== Data for analysis ==
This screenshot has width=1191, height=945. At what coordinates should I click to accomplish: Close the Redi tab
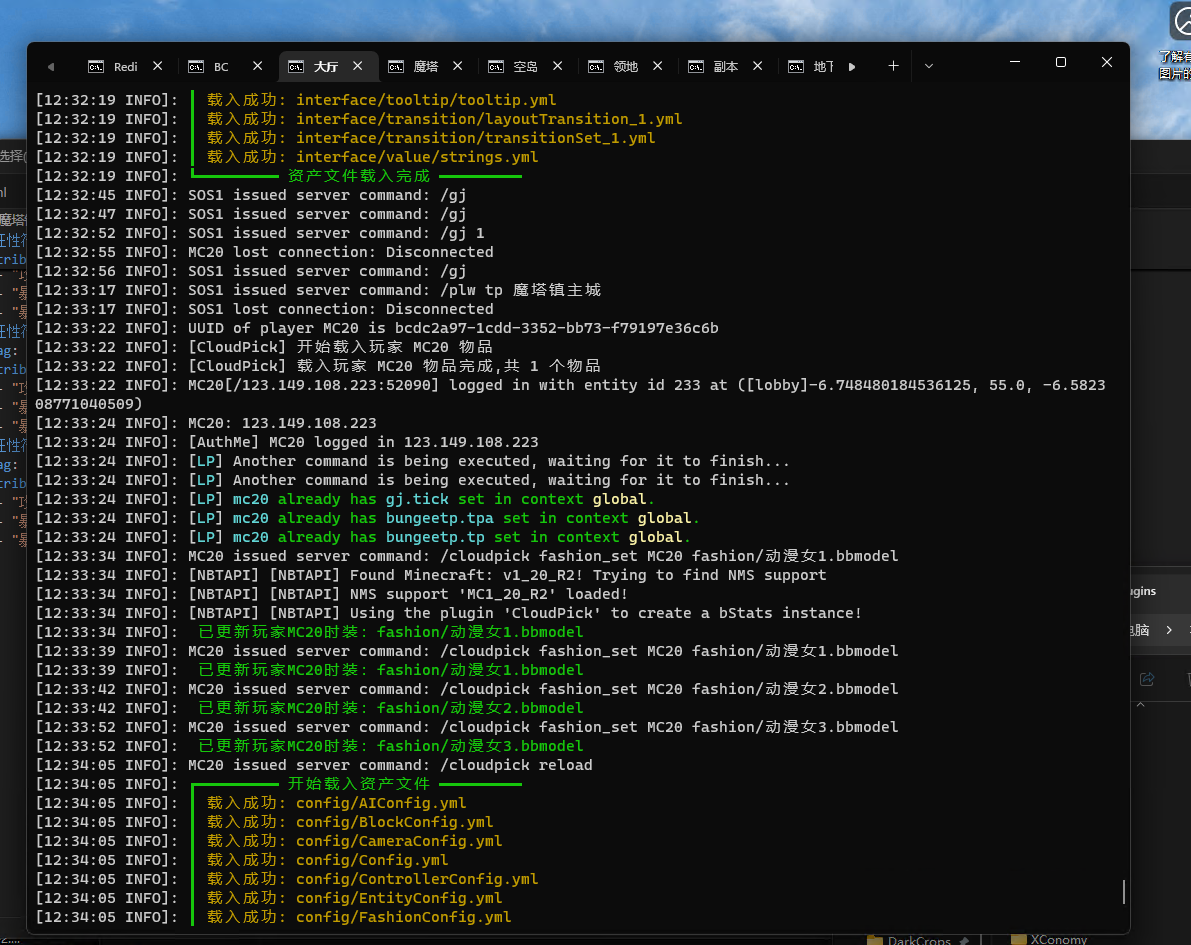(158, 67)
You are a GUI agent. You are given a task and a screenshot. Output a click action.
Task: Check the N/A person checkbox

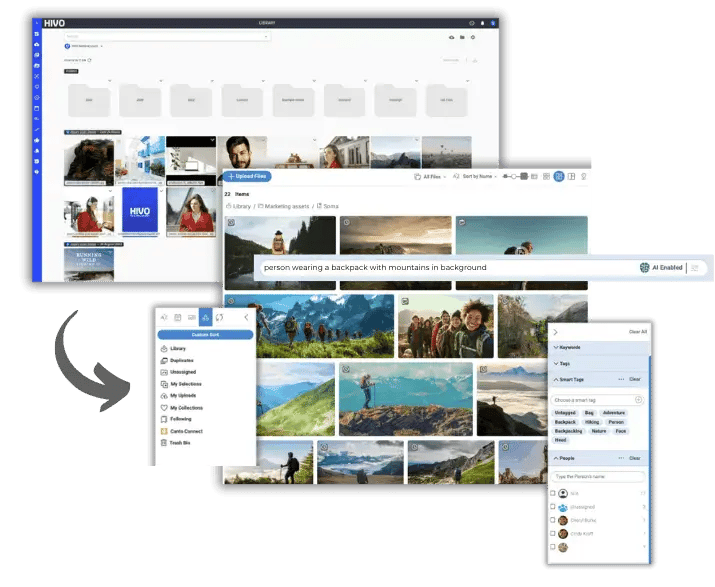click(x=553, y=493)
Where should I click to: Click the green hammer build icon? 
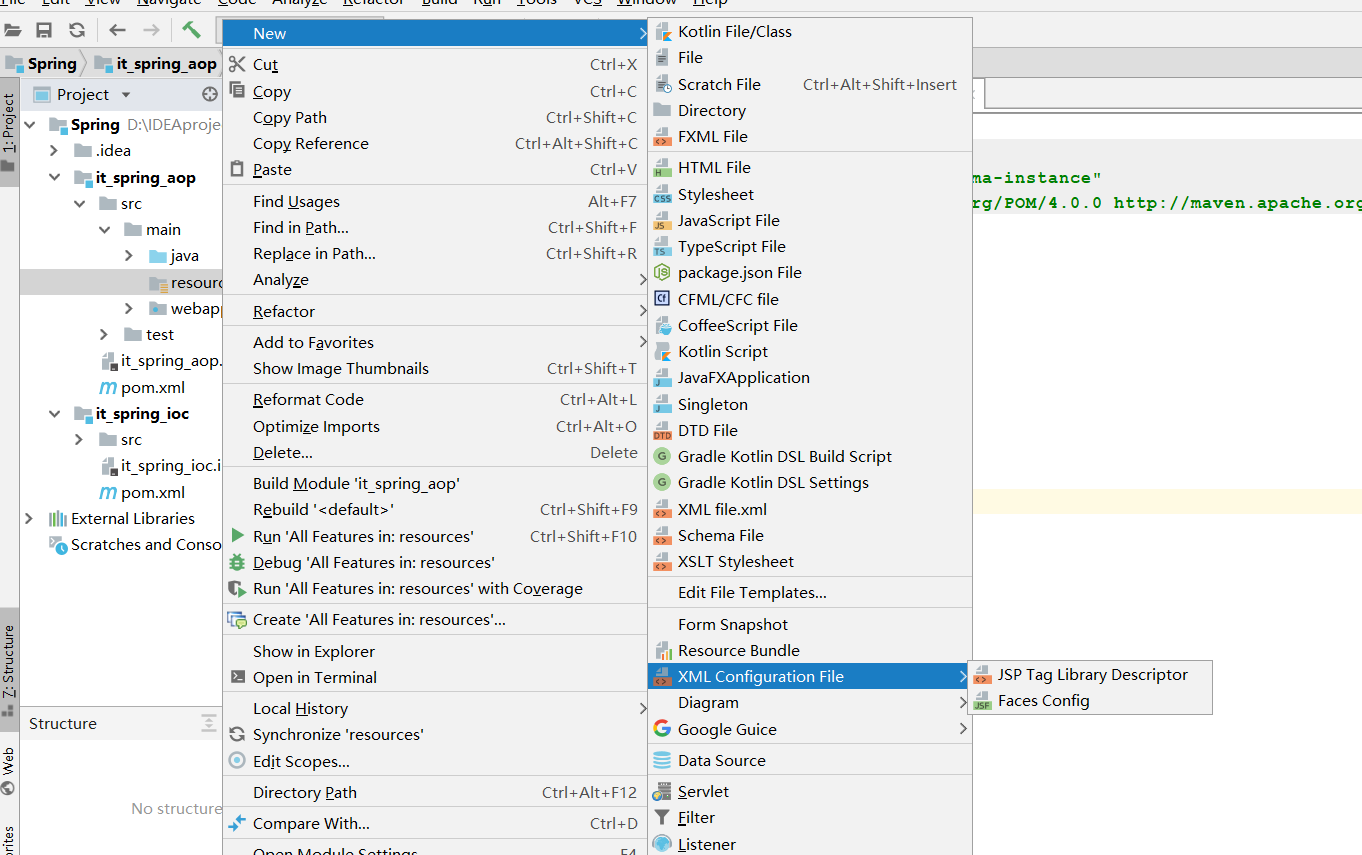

==

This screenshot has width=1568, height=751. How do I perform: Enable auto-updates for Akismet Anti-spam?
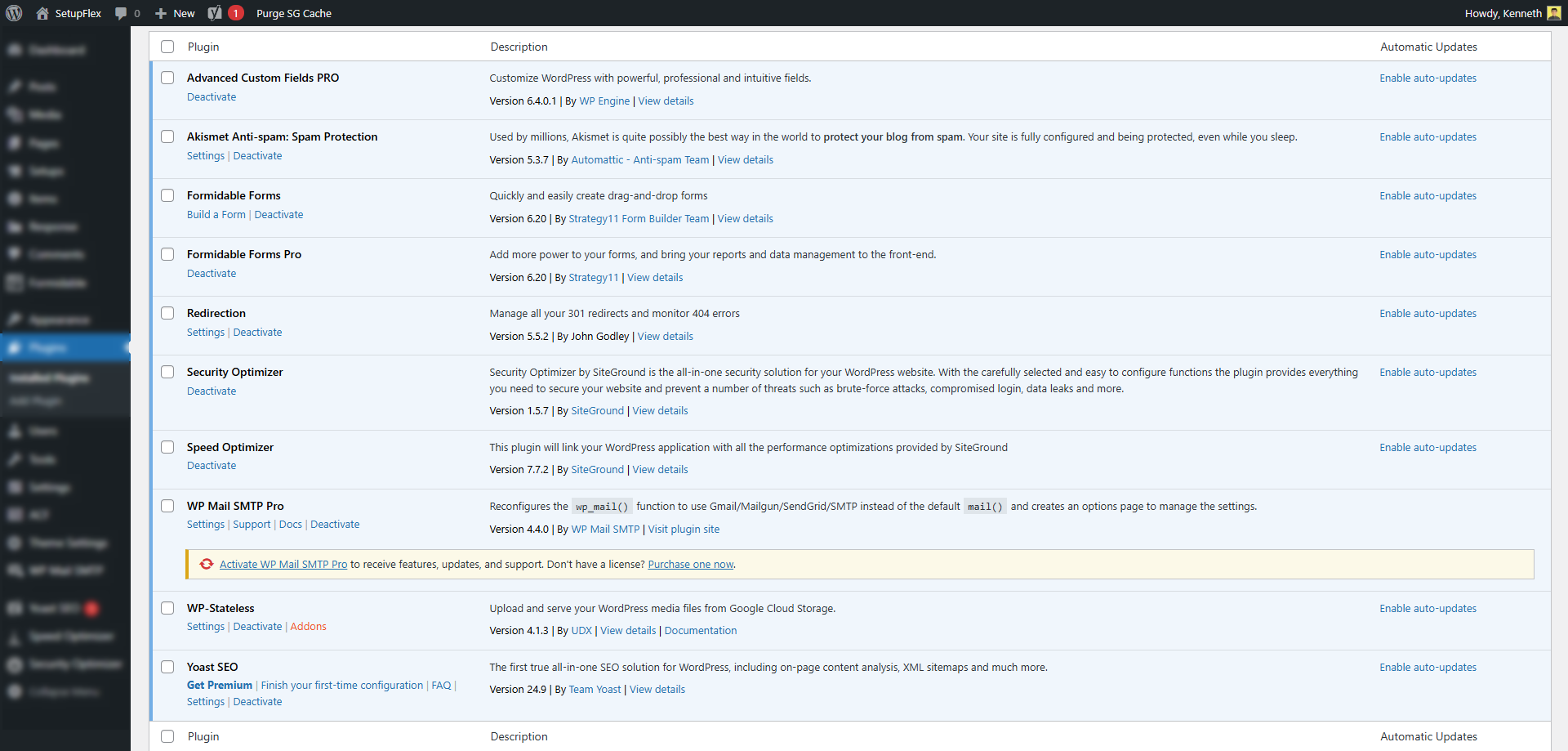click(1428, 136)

---

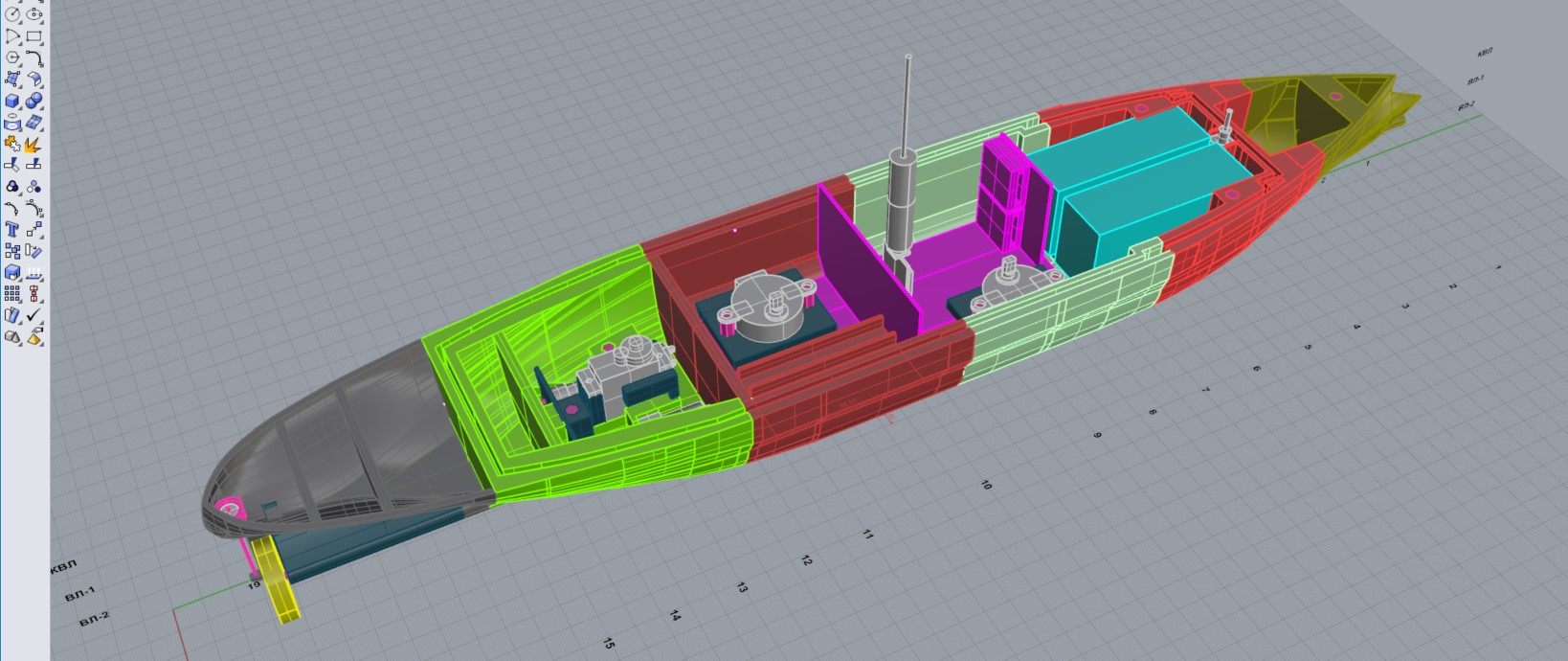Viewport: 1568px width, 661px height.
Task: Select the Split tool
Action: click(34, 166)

== About this exercise ==
All pictures are to be skipped. Output, word for word, the lines in the data above starting at the line containing "This screenshot has width=1191, height=945." and ending at the line containing "Where should I".

== Task result ==
This screenshot has width=1191, height=945. At what coordinates should I click to accomplish: Close the Redi tab
(158, 67)
You are a GUI agent. You are given a task and a screenshot. Output a click action.
Task: Check the N/A person checkbox

click(x=553, y=493)
Where should I click to: Click the green hammer build icon? 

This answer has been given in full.